At PP13B, the evidence for symbolic behavior comes in the form of scraped and ground ochre (a naturally occurring bright red rock) that may have been used to form a pigment for body painting. This is similar to more complex ochre utilization known from Blombos Cave slightly farther to the west at roughly 70,000 years ago.These discoveries contradict the classical hypothesis that the modern behaviour emerged only 40,000 years ago and was reached through a “large cultural leap”.The harsh climate and reduced food resources may have been why people moved to the shore at Pinnacle Point, where they could eat marine creatures like shellfish, whale, and seal.

Pinnacle Point declared a Provincial Heritage Site

The archaeological sites at Mossel Bay’s Pinnacle Point – which have revealed some of the earliest evidence for modern human behaviour – have been declared Provincial Heritage Sites.

The declaration was made in terms of section 27 of the National Heritage Resources Act (Number 25 of 1999), and was announced in the Western Cape Government’s Provincial Gazette.

“This is a significant step towards having Pinnacle Point declared a World Heritage Site,” said Professor Curtis Marean, who heads the South African Coastal Palaeoclimate, palaeoenvironment, Palaeoecology, and Palaeoanthropology (SACP4) Project, which is studying the finds from Pinnacle Point.

Prof.

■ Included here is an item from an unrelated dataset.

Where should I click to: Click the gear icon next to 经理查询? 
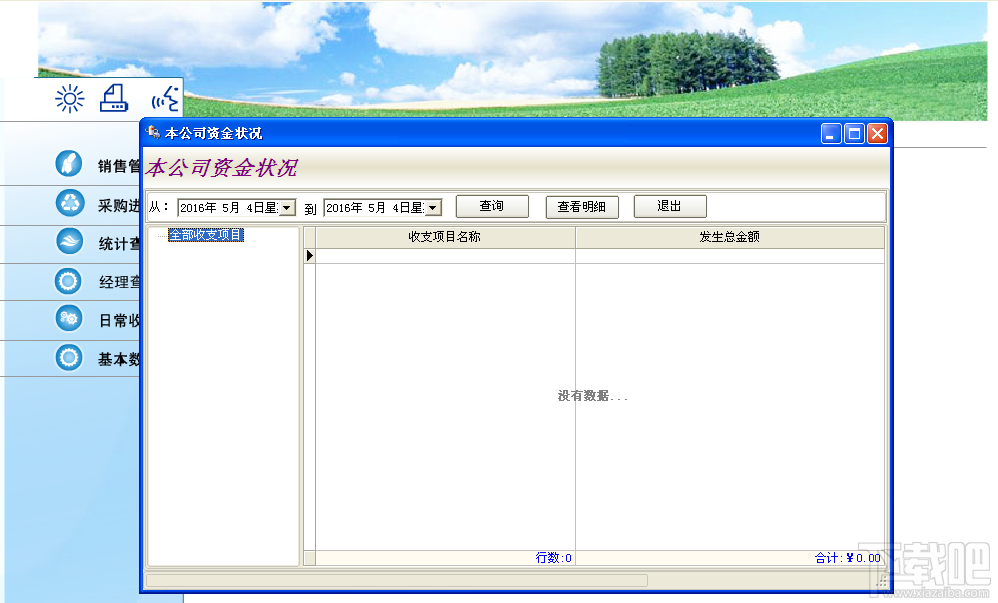tap(68, 281)
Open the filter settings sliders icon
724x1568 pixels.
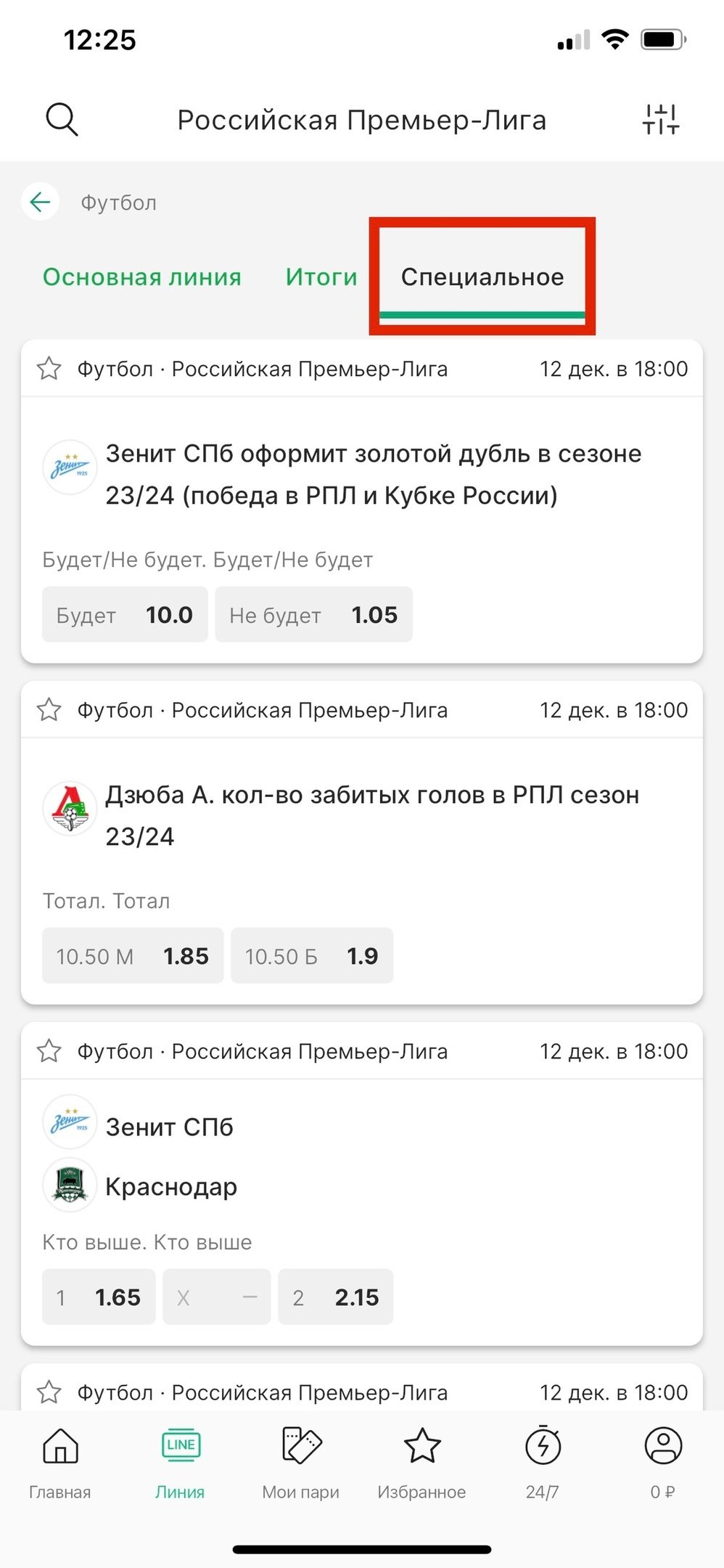[660, 119]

Marean is an associate director of the Institute of Human Origins and professor at the School of Human Evolution and Social Change at the Arizona State University.

“Pinnacle Point is significant because it’s a uniquely dense concentration of well-preserved archaeological sites which contain a record of human occupation over a period of about 170,000 years – from the time when modern human behaviour first emerged to the pre-colonial period,” he said.

The archaeological remains first came to light during an environmental impact study of a portion of land that would later be developed as the Pinnacle Point Beach and Golf Resort. The 1997 survey by Dr. Peter Nilssen – of the Iziko South African Museum – revealed a number of stone age sites as well as evidence that humans had inhabited the caves in the cliffs below the present-day Pinnacle Point Club House for tens of thousands of years.

Prof. Marean began researching the Pinnacle Point Caves in 2000, and announced the initial results of the SACP4 Project in a paper which he co-authored with Dr. Nilssen and ten others.